I suppose my last post was all about how behind I felt for 2015…well, that may be a trend this year! In all actuality, as I lean in to a lot of realizations about this season of my life, I am clinging to Ecclesiastes! “There is a time for everything, and a season for every activity under the heavens.” 3:1

I have many things going on in my life all at once and I have always functioned that way. I like change and variety so much that I enjoy and intentionally create it. The trick for me I’ve found, is to recognize what I can truly take on, what I am realistically capable of doing well and what needs to wait. Thus the problem is the stuff I’m MOST excited about is often what needs to wait (or what I need to admit I can’t do well)!

Currently, the demands of being a wife and Mom, coordinating, encouraging and maintaining women’s ministry and helping with children’s ministry at my church, plus small group hosting and maintenance is all I’ve got time to do well. (It sounds like a lot I know, but I think of more all the time!) I love that and I hate it. I have a dreamers’ mind and I’m always thinking of some random thing I could do or really want to do. I’m grateful I’m married to another dreamer! We talk a big game together.
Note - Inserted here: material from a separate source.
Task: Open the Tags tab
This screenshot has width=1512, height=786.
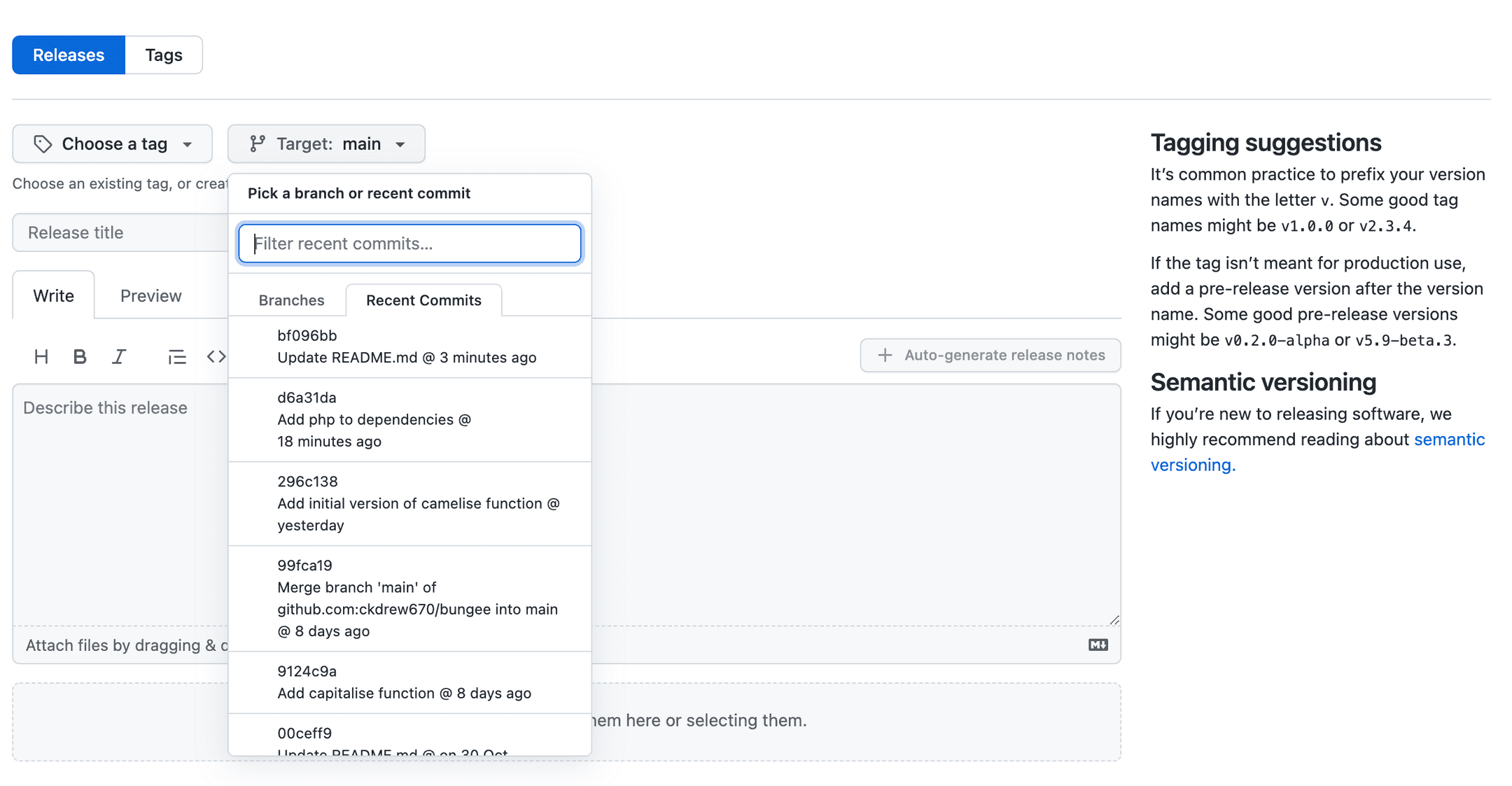Action: coord(163,54)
I say all that because I’m so encouraged lately not by the brevity of life, but the length of it. My birthday is next week and if I’ve done the math correctly, (communications major, remember?) then I’ll be 36. It’s way more fashionable to talk about how old I will be, but I am so young. My children are just babies! There is so much more to experience!

As I ponder the fact that one day my children will be gone from these walls, all I can think about is what in the world I will do with myself?! As someone who fills time as a sport, that is exciting to me. But more importantly, it helps me to hold on and to dive in to being present in what is before me right now. Time is more of a gift than I’ve realized and this season has a good place.

My more-seasoned female friends tell me how fast this time goes, how brief this period of my life will be and how tightly I should hold on to it. It’s easier for me to get excited about what’s next though! So I’m continually grabbing myself by the shirt and yanking my heart back to reality. Often I have to tell myself to come back, be present in what is before me now and ask for grace to fully enjoy and commit to memory the quiet rhythms of our life. What’s now is good. I am deeply grateful for this happy and mundane life. It is a gift from God and it is rare to get to enjoy it.

I want to tag and give a shout out to this woman, Kara Tippetts. If you aren’t reading her story yet, may this help you start. She is a young terminal cancer patient, wife and momma and she writes about what dying is like. I hope you’ll let that last sentence sink in…

She says, “I feel like I’m a little girl at a party whose dad’s asking her to leave early. And I’m throwing a fit. I’m not afraid of dying. I just don’t want to go.”

I am so inspired by this woman and her public vulnerability as she walks towards what I think is the hardest thing; an untimely end. Reading her story has made me cry over and over again. It’s pulled me back and encouraged me to be present in what is happening in my life now and the lives of those around me right now.

So if you feel rushed in life, if you feel behind the curve, may it be a blessing to turn that around to being a time to enjoy where you are right now. May you be present in this whether it is a season of lament or joy!